Apple's documentation is very thing on this. So far, I have two ideas:
Insert an
NSTextAttachment
for each rule and make the layout manager draw it somehow.Instead of a single text view, use multiple text views with scrolling disabled, put them in a stack view, add separator views between them and then put the stack view in a scroll view.
Both approaches seem a little wrong or inelegant to me because:
From the documentation, it sounds like text attachments are intended for attaching files in the first place. A horizontal rule is not a file.
If I use multiple text views, I'll probably lose some performance tweaks inherent to
NSTextView
as all the text views need to be loaded and ready for display, no matter where the user has scrolled. In addition, the multiple text view approach would prevent the user from selecting the entire text, which is a requirement in my app.
Any better ideas?
I remember trying to do this years ago. Using NSTextAttachment was the method that worked for me. I bookmarked this conversation with Mike Ferris to help me remember how to do it. I don't have the code anymore, but it was pretty straightforward. I subclassed
NSTextAttachmentCell
which conforms toNSTextAttachmentCellProtocol
. You overridecellFrame(for textContainer: NSTextContainer, proposedLineFragment lineFrag: NSRect, glyphPosition position: NSPoint, characterIndex charIndex: Int)

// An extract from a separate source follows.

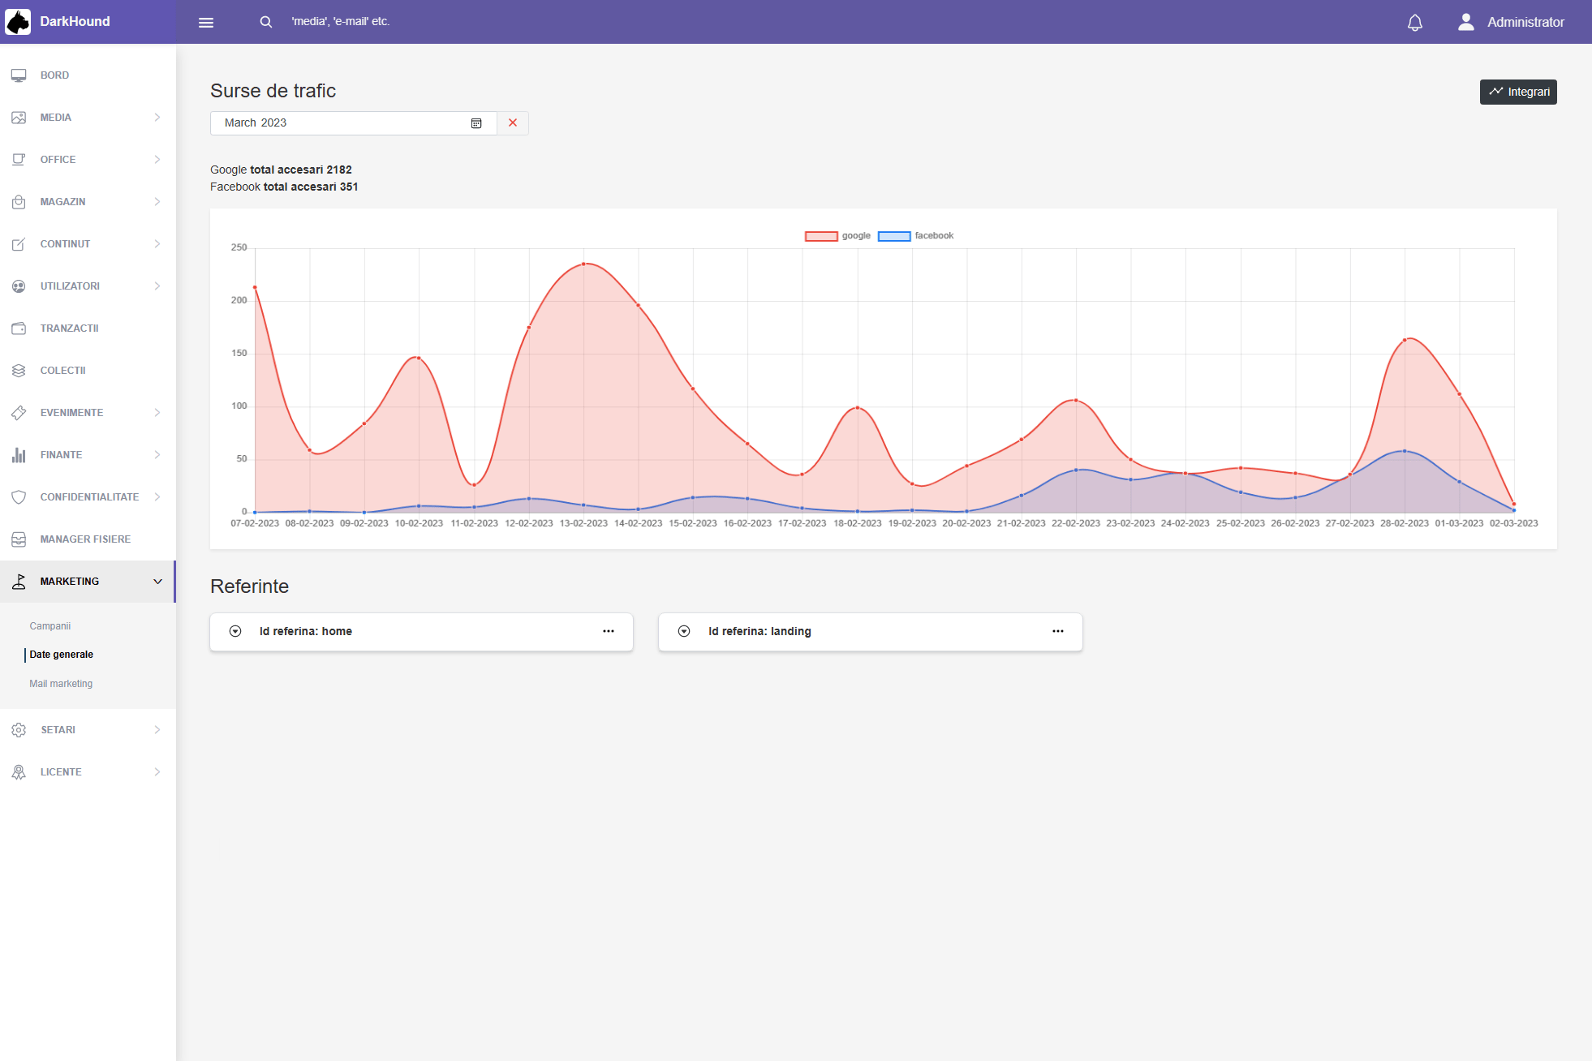Expand the Id referina: landing panel
Screen dimensions: 1592x1061
684,631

which gives you access to its container that can provide its width, and it has the line fragment which gives you the y position of the text above your divider (plus any padding you want). Then just override thedraw(withFrame cellFrame: NSRect, in controlView: NSView?)
method and draw your divider.As for the payload NSData, you could do anything with that. Maybe you include the width of the line, it's padding, color, etc? The good thing about using NSTextAttachment is that it stays embedded in the text itself like the
<hr>
tag.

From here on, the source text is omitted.